= Princess Shirataki =

Figure in Japanese folklore

In Japanese folklore, the Princess Shirataki (白滝姫, Shirataki-hime) lived either during the Heian period or the Nara period, and is said to have taught the people of what is now Kiryū, Gunma how to weave silk; the success of the silk industry in Kiryu is attributed to her, and their specialty fabric of kiryu brocade as well. She is sometimes said to be the daughter of Fujiwara no Toyonari, a Minister of the Right.

== Legend ==
In one retelling of the folktale by Kan Matsuzaki, a young man by the name of Kyusuke (久助, Kyuusuke) from Yamada district of Kōzuke Province (now Kiryu) was sent by his village to serve at the Imperial Court. At the Court, Kyusuke was assigned work as a common labourer; finding a scrip of paper on which was written a waka poem mocking him, his rural origins and presumed illiteracy:

A dirty Yamada crow has flown in from the east

Flapping his wings to sweep the garden.

Calmly, he composed a response to the Court ladies so elegant it rendered them silent.

Even a dirty crow with outstretched wings

Can soar high into the sky

To freely gaze down on the Nobles at Court.

The writer of the former poem was the Princess Shirataki, who ran away ashamed, for she thought that he could not read nor write. However, Kyusuke saw that she was beautiful. As Kyusuke worked, his fondness for the Princess grew; he became literally love-sick, writing poems for the Princess from his bedridden state - though he received no response. When he recovered, the Emperor asked what he desired, and he responded with Shirataki's name. Though ridiculed, the Emperor saw his sincerity in the poems that he had composed during his illness for her, and organized a waka-writing competition, declaring that if Kyusuke won against Shirataki, he could have her as his bride. The Princess, for her part, had fallen in love with Kyusuke, and so was secretly excited at this prospect.

The Princess goes first, and writes thusly:

Should the rice plants become desiccated

From unending drought in Yamada

What will you depend upon for your sustenance?

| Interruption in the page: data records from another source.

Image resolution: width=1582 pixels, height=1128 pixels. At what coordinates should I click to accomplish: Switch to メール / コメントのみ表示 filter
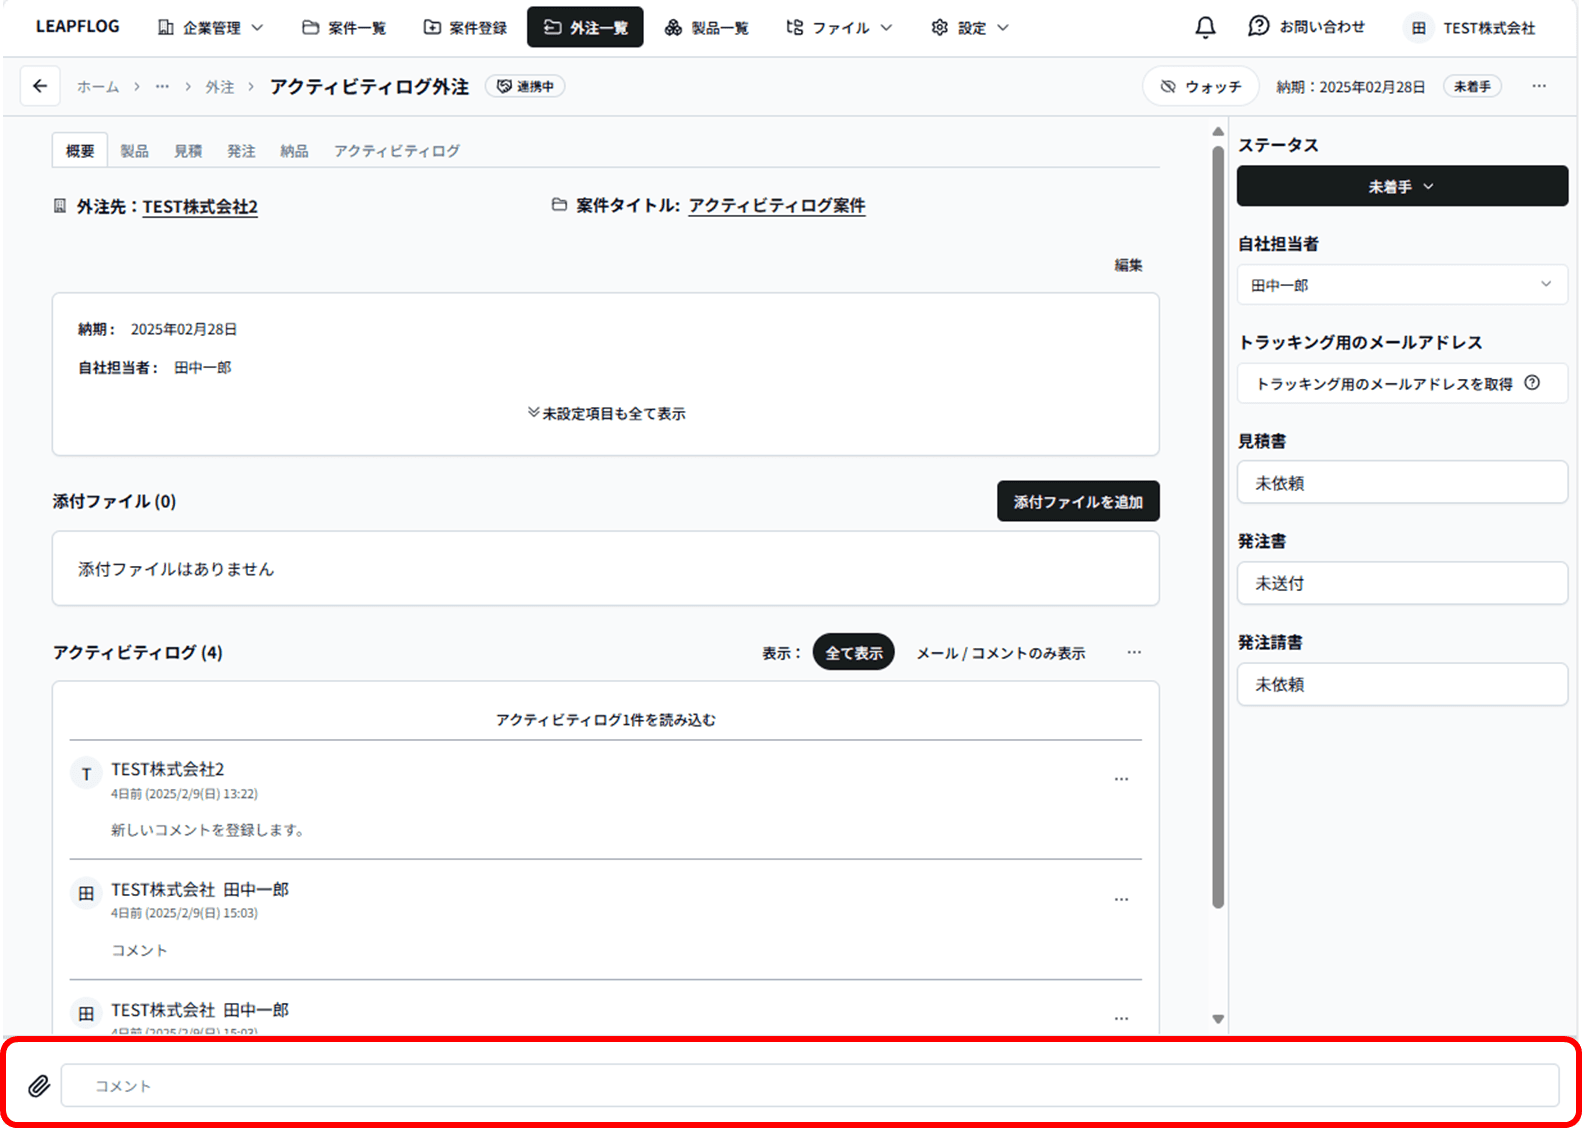(1000, 653)
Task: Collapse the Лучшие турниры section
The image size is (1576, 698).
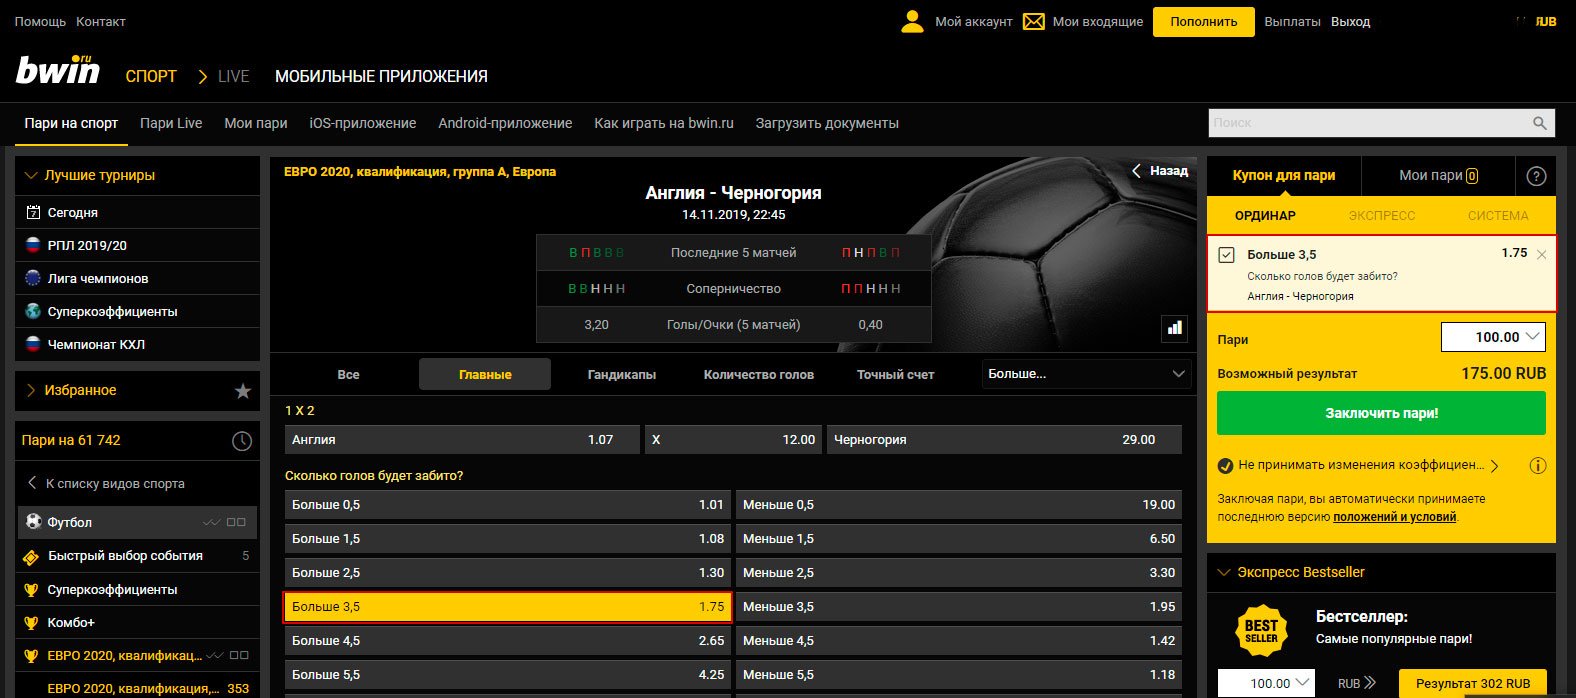Action: 31,175

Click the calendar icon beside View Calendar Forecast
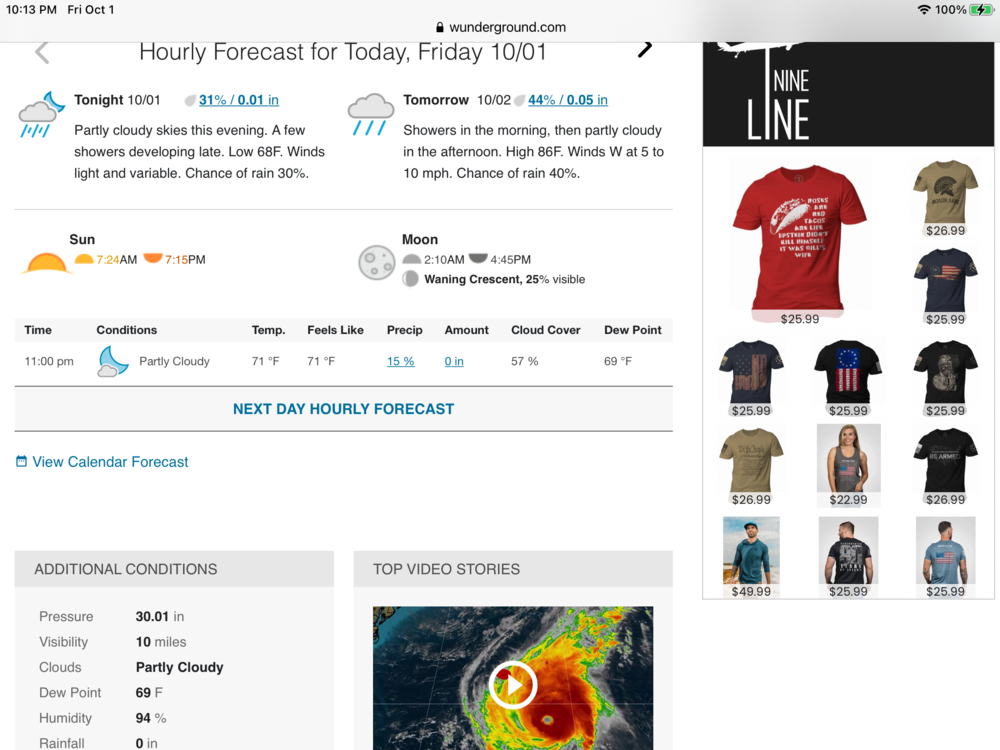[21, 462]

To which Kyusuke responded:

Should drought wither the rice plants in Yamada

I pray that the waters of Shirataki

Will quench the thirst in my heart.

Hearing this, the Emperor and his Court were moved, and so they were married. Kyusuke and Shirataki returned to Yamada as husband and wife, and lived a peaceable life writing and reading poetry for each other. The Princess also taught the people of the district how to weave silk. Shortly after giving birth to a son, she grew ill, and composed a death poem for her husband:

My fleeting life is so like dissolving water foam -

From my eyes the waters of Shirataki overflow

Falling on the summit of Iwamoto.

After her death, a shrine was built to her memory, and she is now worshipped as a kami in the Shinto religion.

== Alternate tellings ==
In other versions of the tale, Yamada is placed on the north slope of Mount Rokkō, which is now in Hyōgo Prefecture.

== In popular culture ==
Kiryū City officially released a manga titled The Silk Weaver’s Apprentice and the Kiryū Spirit in collaboration with Tokyo-based publisher Manga Planet. The series is being simultaneously released in both English and Japanese on Manga Planet's official website. In the manga, Princess Shirataki takes the form of a young girl and appears suddenly before an apprentice of the Kiryū tradition and his childhood friend, a girl attending the Tokyo College of Art. These three live together, learn the seven techniques of the Kiryū art and discover how to use it in modern-day fashion.